I was touched by her, the way she sat and the new shame and new feelings I could see it in her face and body language. So went near her said, "Hey, you look newly married, I can guess it via your appearances. Trust me you are damn beautiful. Your husband is damn lucky. I am telling you form my heart. You are very beautiful take it as a compliment and trust me."

She cried instantly, "Thank you it means a lot to me. Thank you, it really made my day. I believe you. I really needed it. You don't know what it means to me."
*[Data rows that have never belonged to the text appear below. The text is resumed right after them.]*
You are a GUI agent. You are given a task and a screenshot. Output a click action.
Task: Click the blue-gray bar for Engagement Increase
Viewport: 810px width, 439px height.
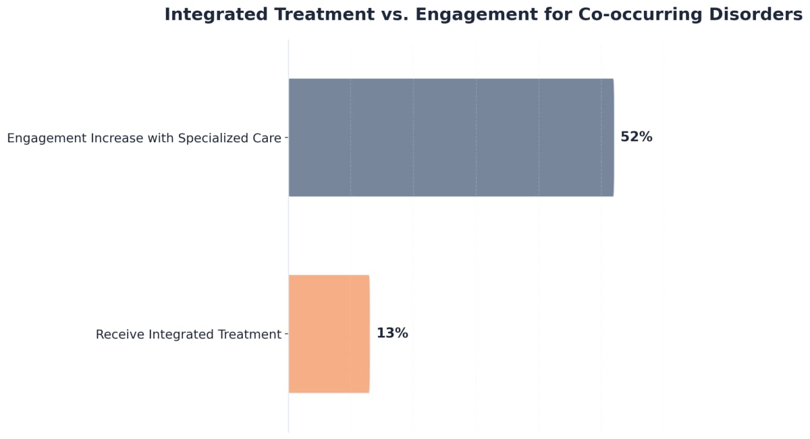(x=451, y=138)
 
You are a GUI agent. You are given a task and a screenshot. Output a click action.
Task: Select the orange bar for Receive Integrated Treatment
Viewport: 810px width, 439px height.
(x=329, y=334)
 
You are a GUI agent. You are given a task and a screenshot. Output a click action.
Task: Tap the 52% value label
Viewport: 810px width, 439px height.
(x=636, y=137)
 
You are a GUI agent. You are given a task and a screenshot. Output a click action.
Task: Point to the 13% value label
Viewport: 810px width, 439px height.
(x=392, y=333)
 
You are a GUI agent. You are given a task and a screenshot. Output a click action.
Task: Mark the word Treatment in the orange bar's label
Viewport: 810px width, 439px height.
(x=248, y=334)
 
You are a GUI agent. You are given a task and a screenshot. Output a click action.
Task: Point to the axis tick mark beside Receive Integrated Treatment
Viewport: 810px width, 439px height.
(x=286, y=334)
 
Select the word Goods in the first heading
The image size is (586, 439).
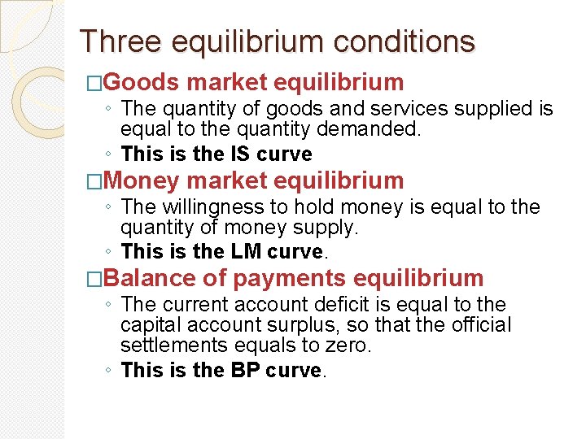pyautogui.click(x=142, y=82)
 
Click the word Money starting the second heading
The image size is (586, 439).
pyautogui.click(x=142, y=180)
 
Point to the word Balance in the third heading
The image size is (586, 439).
pyautogui.click(x=150, y=278)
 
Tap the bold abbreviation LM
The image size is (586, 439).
pyautogui.click(x=246, y=251)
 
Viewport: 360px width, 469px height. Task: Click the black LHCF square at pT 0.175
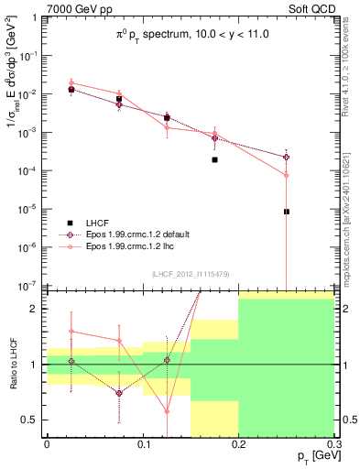[x=214, y=159]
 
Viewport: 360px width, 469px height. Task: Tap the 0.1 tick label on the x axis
[x=143, y=442]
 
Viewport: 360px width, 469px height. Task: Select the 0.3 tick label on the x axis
[x=333, y=442]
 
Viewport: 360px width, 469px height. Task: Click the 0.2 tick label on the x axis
[x=238, y=442]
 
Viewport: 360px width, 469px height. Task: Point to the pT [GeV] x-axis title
[x=311, y=456]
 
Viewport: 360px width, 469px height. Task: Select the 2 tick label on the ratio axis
[x=37, y=309]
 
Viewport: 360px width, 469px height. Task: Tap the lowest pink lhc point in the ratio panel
[x=167, y=411]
What? You are white and beautiful as snow white and you need this compliment? I felt sadness in her, no one to appreciate her beauty. Come on she is beautiful. What's wrong with you North people can't even appreciate the beauty of a female you made her feel herself so bad all her life. She lost her confidence in her and she developed a complex of not worth. You think like me, but I am black colour why you? I have right to think like that my skin is darker than yours. I am brown. In India whites are loved more than blacks or browns. Indian like white skinned females. In India racism still exists. God knows when people here grow intelligent to accomplish a brown skin female also as beautiful. But she was white. She was white skinned female. You too feel so bad about yourself. I thought to myself.

"You are welcome."

I just hugged her and left to my desk. It changed my thinking my perspective. I understand now what that means in actual.

I have seen many females not one. Their husbands don't compliment them too, God knows why. They don't even know the value of a wife. They are idiots.

Males be more kinder in your words. Compliment your female from your heart, it goes to even husbands. So misery in terms of words. Why? It doesn't cost a paisa for your kind words. Come on.
North females used to feel jealous of me. Me . . . ! That jealous took away my complex. I am not worried or concerned about my beauty now. I don't have any low self esteem with respect to my appearance. Not any more. I am confident and very sure that I am one of the most beautiful female. No offense to any other females or males.